» **AIM OF THE TASK**
Check the listing that follows and work out how many lines include "Toggle". The reply is that number alone.

» **THE DATA**

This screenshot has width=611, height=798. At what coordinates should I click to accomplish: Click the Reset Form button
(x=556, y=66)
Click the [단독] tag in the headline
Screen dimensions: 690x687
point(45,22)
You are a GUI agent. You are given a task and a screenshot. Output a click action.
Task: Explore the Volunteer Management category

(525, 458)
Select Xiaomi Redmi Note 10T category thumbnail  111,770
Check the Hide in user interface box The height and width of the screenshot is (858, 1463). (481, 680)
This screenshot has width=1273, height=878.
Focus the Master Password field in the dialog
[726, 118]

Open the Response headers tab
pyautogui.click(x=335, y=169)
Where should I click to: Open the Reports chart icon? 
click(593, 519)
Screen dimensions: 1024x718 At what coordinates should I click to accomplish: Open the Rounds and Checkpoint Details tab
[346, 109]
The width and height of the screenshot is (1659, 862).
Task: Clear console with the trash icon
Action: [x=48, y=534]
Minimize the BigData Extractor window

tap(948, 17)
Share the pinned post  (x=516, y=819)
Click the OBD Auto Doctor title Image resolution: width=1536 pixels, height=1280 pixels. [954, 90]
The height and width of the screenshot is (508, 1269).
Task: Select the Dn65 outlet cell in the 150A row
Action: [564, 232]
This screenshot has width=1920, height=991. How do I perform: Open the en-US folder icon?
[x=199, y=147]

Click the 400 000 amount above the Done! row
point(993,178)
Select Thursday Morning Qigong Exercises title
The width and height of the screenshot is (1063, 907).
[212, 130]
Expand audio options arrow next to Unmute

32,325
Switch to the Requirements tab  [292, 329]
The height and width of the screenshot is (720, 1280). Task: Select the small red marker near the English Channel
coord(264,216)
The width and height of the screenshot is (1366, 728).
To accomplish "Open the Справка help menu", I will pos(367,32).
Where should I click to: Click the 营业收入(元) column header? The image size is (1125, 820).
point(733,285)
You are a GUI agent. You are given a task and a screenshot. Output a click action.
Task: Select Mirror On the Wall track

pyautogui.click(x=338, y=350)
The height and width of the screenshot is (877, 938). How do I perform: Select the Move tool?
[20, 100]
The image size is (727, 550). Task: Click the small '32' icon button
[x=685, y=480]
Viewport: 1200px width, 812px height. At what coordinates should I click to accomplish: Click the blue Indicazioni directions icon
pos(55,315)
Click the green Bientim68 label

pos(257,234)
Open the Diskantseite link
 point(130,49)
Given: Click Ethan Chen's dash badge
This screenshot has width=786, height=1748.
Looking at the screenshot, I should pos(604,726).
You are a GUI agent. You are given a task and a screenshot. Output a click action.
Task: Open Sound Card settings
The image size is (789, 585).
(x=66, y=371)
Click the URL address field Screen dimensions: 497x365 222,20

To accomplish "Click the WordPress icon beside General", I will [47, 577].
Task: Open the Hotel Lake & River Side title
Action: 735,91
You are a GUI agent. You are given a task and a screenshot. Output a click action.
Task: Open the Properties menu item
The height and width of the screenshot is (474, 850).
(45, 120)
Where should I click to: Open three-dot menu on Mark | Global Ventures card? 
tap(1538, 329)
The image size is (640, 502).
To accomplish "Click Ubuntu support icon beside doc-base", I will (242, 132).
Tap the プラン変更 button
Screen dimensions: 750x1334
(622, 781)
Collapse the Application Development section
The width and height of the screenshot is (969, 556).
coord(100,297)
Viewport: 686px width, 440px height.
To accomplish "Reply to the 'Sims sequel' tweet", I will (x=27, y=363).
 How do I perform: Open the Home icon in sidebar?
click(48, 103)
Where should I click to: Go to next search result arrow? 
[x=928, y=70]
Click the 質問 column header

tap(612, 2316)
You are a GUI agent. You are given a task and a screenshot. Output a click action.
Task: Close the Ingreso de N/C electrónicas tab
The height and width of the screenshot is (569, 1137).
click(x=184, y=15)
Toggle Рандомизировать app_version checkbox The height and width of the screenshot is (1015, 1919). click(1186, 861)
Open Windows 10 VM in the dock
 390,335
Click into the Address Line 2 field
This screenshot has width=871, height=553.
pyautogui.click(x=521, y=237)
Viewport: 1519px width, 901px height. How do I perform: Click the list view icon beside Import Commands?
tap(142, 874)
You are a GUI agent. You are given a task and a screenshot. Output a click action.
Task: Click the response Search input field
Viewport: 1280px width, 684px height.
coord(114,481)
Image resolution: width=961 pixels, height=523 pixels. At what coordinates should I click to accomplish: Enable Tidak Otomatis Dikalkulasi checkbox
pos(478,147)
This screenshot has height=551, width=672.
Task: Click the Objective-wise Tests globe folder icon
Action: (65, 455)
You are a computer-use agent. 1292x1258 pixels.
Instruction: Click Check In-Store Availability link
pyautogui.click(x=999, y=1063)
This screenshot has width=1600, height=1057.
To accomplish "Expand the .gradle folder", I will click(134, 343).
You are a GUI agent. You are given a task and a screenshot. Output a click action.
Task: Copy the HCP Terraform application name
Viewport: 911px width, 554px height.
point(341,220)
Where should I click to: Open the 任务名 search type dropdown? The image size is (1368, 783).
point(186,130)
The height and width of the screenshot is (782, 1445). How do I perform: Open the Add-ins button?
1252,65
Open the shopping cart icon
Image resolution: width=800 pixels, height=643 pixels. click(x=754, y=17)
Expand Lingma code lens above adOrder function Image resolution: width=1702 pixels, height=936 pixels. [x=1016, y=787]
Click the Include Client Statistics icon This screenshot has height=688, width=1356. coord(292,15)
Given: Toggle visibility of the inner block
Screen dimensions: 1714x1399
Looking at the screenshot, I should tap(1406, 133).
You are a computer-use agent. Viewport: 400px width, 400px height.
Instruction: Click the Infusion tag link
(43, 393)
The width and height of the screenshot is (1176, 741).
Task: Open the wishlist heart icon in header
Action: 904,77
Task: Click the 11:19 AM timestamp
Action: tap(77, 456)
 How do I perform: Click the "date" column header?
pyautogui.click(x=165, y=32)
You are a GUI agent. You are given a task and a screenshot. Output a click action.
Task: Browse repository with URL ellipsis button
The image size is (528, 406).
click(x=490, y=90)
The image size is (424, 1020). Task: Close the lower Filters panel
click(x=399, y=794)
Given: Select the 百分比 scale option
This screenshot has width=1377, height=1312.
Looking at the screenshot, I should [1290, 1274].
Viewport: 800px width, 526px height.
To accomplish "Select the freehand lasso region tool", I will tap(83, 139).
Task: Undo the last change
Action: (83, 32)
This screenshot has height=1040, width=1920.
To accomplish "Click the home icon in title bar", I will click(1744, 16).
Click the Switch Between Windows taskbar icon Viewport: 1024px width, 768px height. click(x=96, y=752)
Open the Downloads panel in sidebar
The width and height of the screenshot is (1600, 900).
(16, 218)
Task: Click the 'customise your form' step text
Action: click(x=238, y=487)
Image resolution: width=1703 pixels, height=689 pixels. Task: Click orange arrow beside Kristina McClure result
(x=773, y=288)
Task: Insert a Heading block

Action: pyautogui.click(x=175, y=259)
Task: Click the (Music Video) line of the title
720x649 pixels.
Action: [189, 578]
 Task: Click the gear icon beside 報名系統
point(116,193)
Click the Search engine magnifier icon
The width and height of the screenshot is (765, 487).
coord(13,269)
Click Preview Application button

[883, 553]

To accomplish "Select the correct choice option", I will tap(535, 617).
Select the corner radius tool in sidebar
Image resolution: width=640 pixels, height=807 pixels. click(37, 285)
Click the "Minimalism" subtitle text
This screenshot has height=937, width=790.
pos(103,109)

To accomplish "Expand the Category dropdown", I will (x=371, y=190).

» **WRITTEN ANSWER**
2